La ecografía y resonancia magnética son estudios de imagen complementarios efectivos para evaluar las modificaciones en el volumen de las cámaras cardiacas.9
En la paciente del caso se encontró miocardiopatía periparto, con manifestación principal de insuficiencia cardiaca aguda, secundaria a la disfunción valvular. Se trata de uno de los diagnósticos diferenciales de cardiopatía periparto, en especial con características congestivas. Ésta se caracteriza, de forma particular, por incremento del péptido natriurético y de la estenosis o regurgitación valvular, que principalmente se identifica por ecografía cardiaca y requiere cambio prostético valvular.13Pese a que en el primer ecocardiograma se documentaron datos de insuficiencia mitral severa e insuficiencia tricúspidea moderada, en el seguimiento ecocardiográfico se evidenció mejoría de la función valvular y se descartaron los daños estructurales y funcionales previos.

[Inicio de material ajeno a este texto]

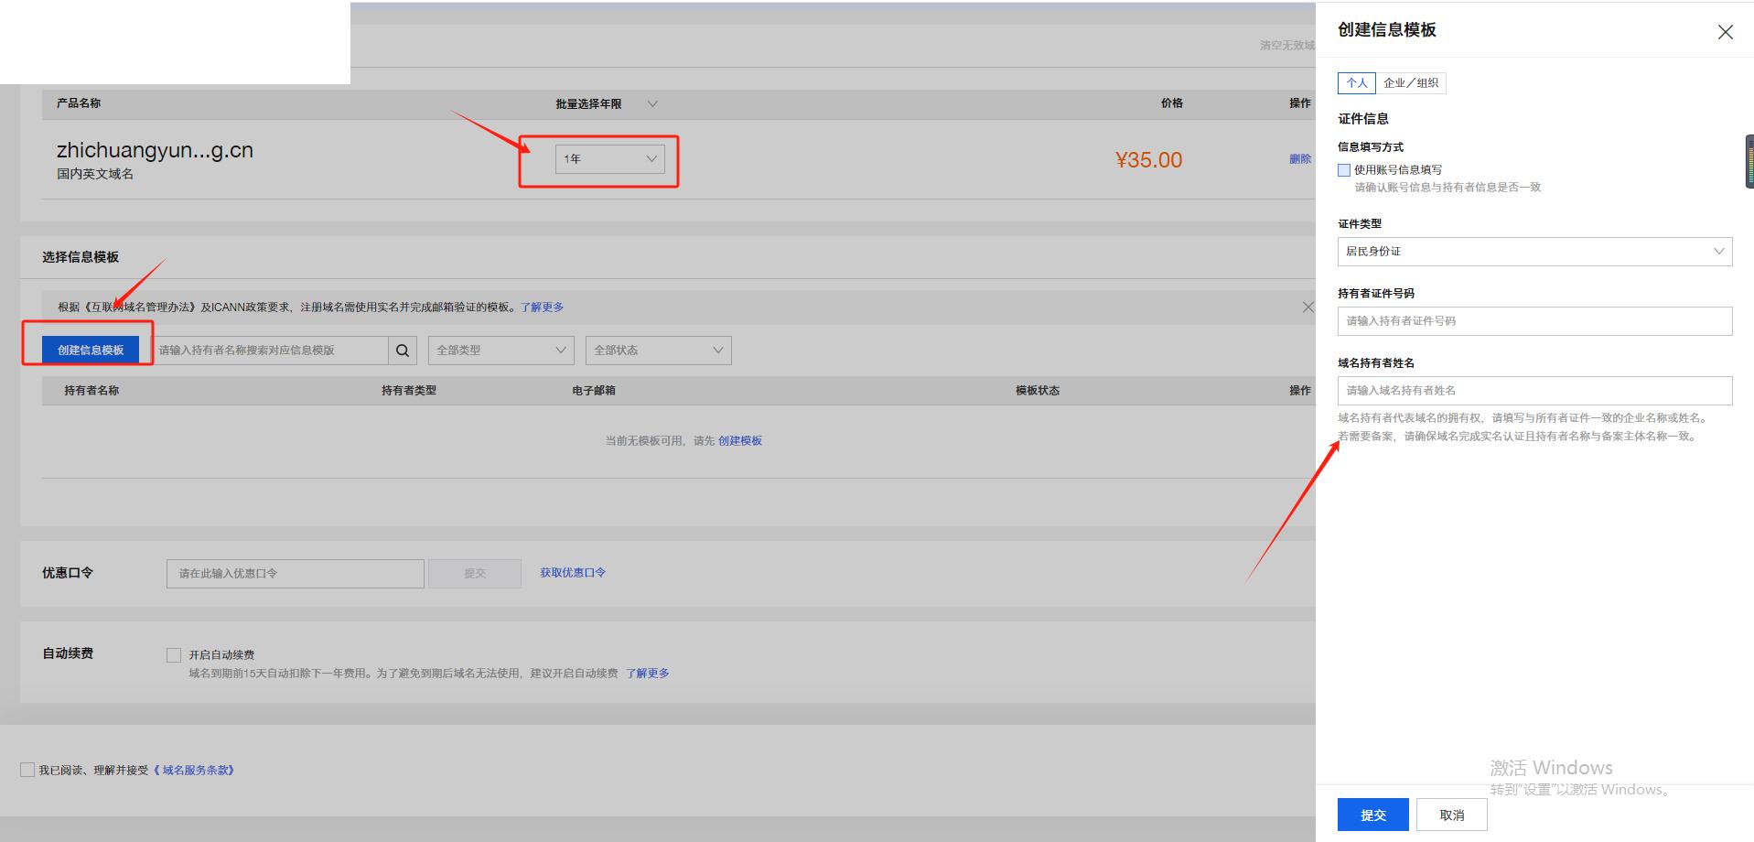Dismiss the ICANN policy notice banner
This screenshot has height=842, width=1754.
(1307, 308)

Con base en los hallazgos se decidió no practicar la valvulopatía, como causa de insuficiencia cardiaca congestiva, y se integró el diagnóstico de miocardiopatía periparto. Mediante el seguimiento ecográfico adecuado se evidenció que los cambios valvulares encontrados en el segundo estudio eran secundarios a los cambios fisiológicos del embarazo y a la propia fisiopatología de la miocardiopatía periparto per se. Cuadro 1
CONCLUSIONES
El tratamiento de la paciente del caso aquí reportado fue adecuado y quedó de manifiesto en su recuperación. Pese a ello, aún es difícil saber cómo deben identificarse tempranamente estos casos, antes de que sobrevenga el cuadro clínico o los síntomas que puedan poner en riesgo la vida de las pacientes.